The main advantage of PCNL over other treatments is that it treats and removes large stones in a single session using a minimally invasive approach.

2. What are the complications of PCNL?

The complications following PCNL are infection, hemorrhage, adjacent organ injury, retained stone and loss of kidney function.

3. Can kidney stones be prevented?

There are a few diets that have been linked to an increased risk of stone formation, and avoiding them will help to some extent. In general, reducing protein and salt will help. Taking plenty of fluid will also help to reduce the frequency of stone formation.

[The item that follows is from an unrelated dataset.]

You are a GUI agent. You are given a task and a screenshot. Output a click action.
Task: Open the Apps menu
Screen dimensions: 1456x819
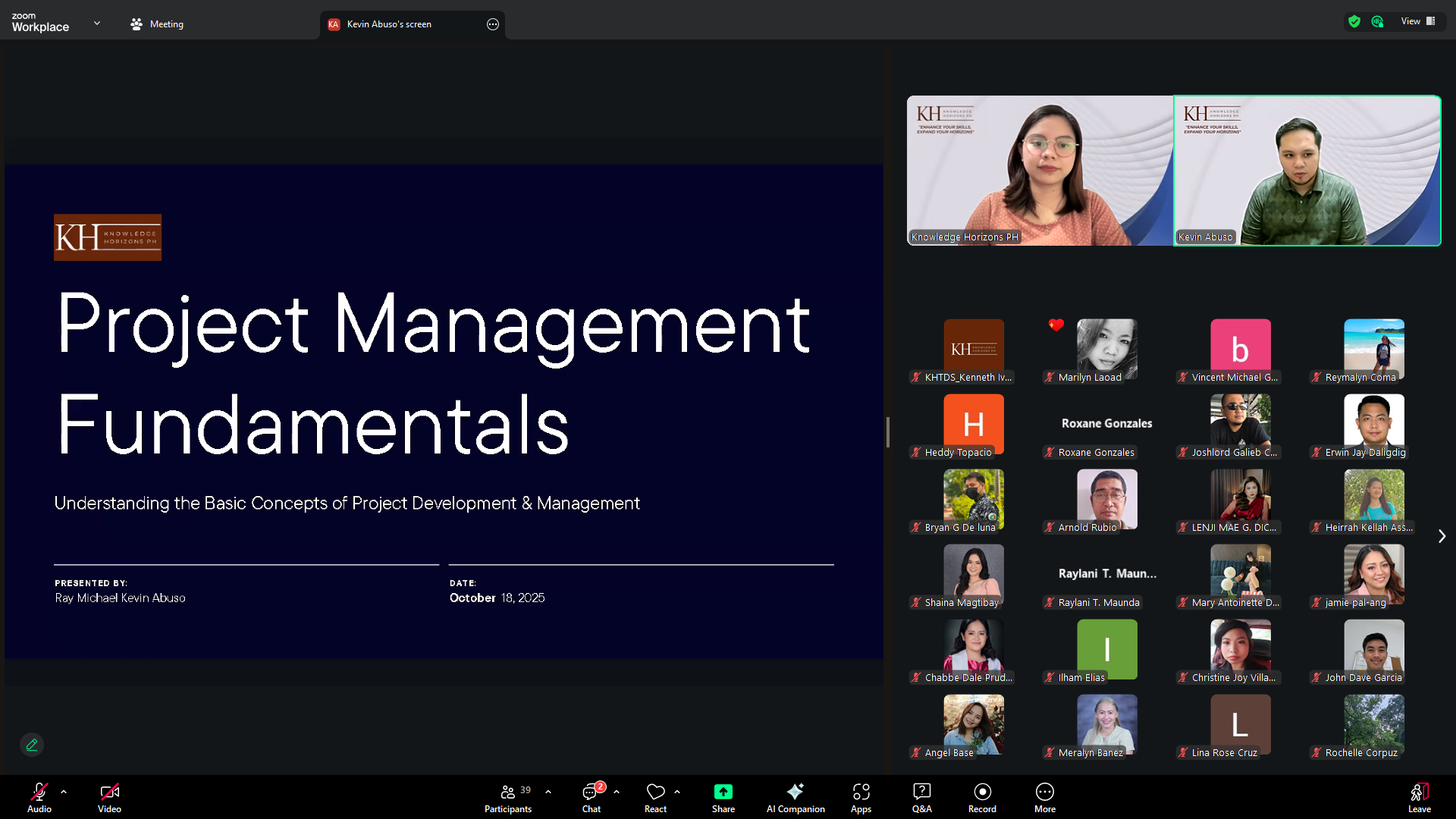(x=861, y=798)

4. Will removing kidney stones improve kidney function?

Stone removal can improve renal function by eradicating obstruction and, in certain cases, an underlying infection.

5. What are my alternatives to Percutaneous Nephrolithotomy?

The alternatives procedures to PCNL include lithotripsy, ureterolithotomy and open surgery.

6. How do I know if my treatment of Percutaneous Nephrolithotomy procedure was successful?

Medical imaging such as CT scan is performed immediately after the surgery to assess clearance of kidney stones. If there are no signs of kidney stones, the procedure is determined as a success.

7. What is the recovery period after undergoing a Percutaneous Nephrolithotomy procedure?

Most patients resume work 1 to 4 weeks after the procedure. It may take up to 6 weeks to fully recover.